**Your instructions:**
Update the lines from the line with "You are a computer-use" to the line with "Instruction: Click the" by replacing "agent" with "assistant" and leaving all else unchanged. Return only those lines.

**Data shown:**

──────

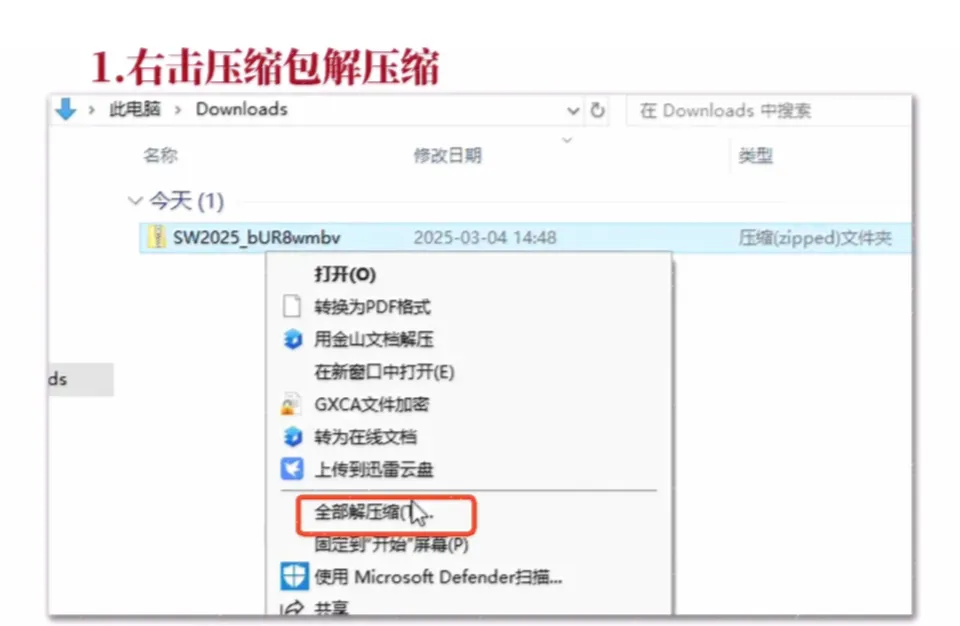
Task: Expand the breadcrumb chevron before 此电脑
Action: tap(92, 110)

──────

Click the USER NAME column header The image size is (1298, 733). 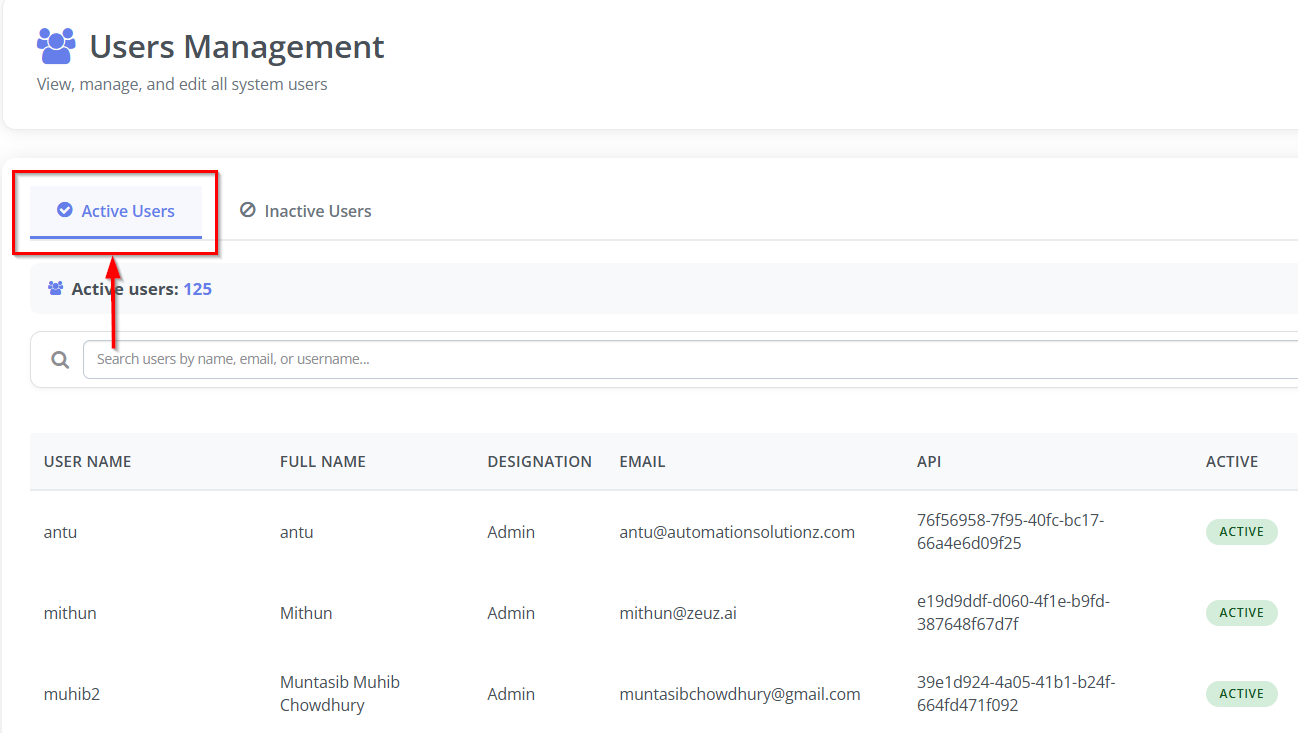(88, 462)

──────

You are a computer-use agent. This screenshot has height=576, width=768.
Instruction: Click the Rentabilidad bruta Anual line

──────

**Written response:**
You are a computer-use assistant. This screenshot has height=576, width=768.
Instruction: Click the Rentabilidad bruta Anual line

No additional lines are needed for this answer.